In recent months we’ve seen many major companies hacked by criminals who want access to sensitive customer information. These criminals, who have broken into every type of business and even governments worldwide, have stolen between them tens of millions of people’s personal records. Don’t think either that the cases you hear on the news are the only ones. You may have had reports from your within your own company that haven’t been shared with the wider world.
This isn’t the only threat facing your company though. Are you properly defended against threats from inside? The good news is that Microsoft’s newest products provide excellent defences against both internal and external attack. It’s simply not just about the extended support life, there’s so much more to it than that.
Failure to properly defend against external and internal attack is an offence in many countries where customer data is put at risk. The result can be huge fines, significant public embarrassment and loss of customer trust. All of this is made worse by an ever more vocal public using ever-increasing numbers of online social forums.
Despite rumours to the contrary, Windows 7, especially when paired with Windows Server 2008, provides Enterprise-level legacy compatibility for businesses of all sizes. Couple this with the added benefits of tight integration with the latest cloud services, including Office 365 and Windows Intune, means that even the smallest business can save time, money and greatly boost security.
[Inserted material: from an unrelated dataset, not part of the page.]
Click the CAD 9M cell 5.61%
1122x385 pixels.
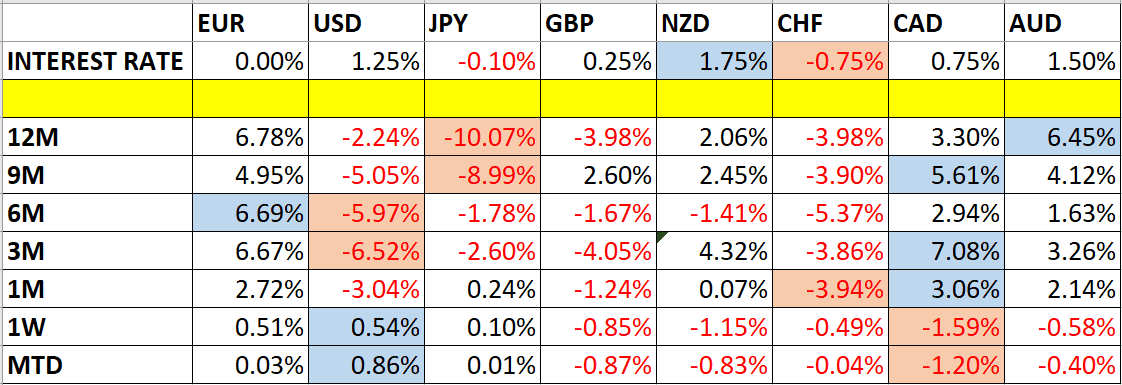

As the author of Troubleshooting Windows 7 Inside Out from Microsoft Press I’ve heard all the horror stories from businesses large and small about data loss, hacking and downtime. I find the largest irony being that the very thing they’re trying to protect the most, dependability, would be the first thing an upgrade would improve.
It seems crazy then not to begin migrating your systems to Windows 7, especially when your company may well already have paid for licences through the Software Assurance programme. If you’ve not made the leap yet, don’t wait too long. That time bomb isn’t going away, and criminals are just waiting for you to hesitate.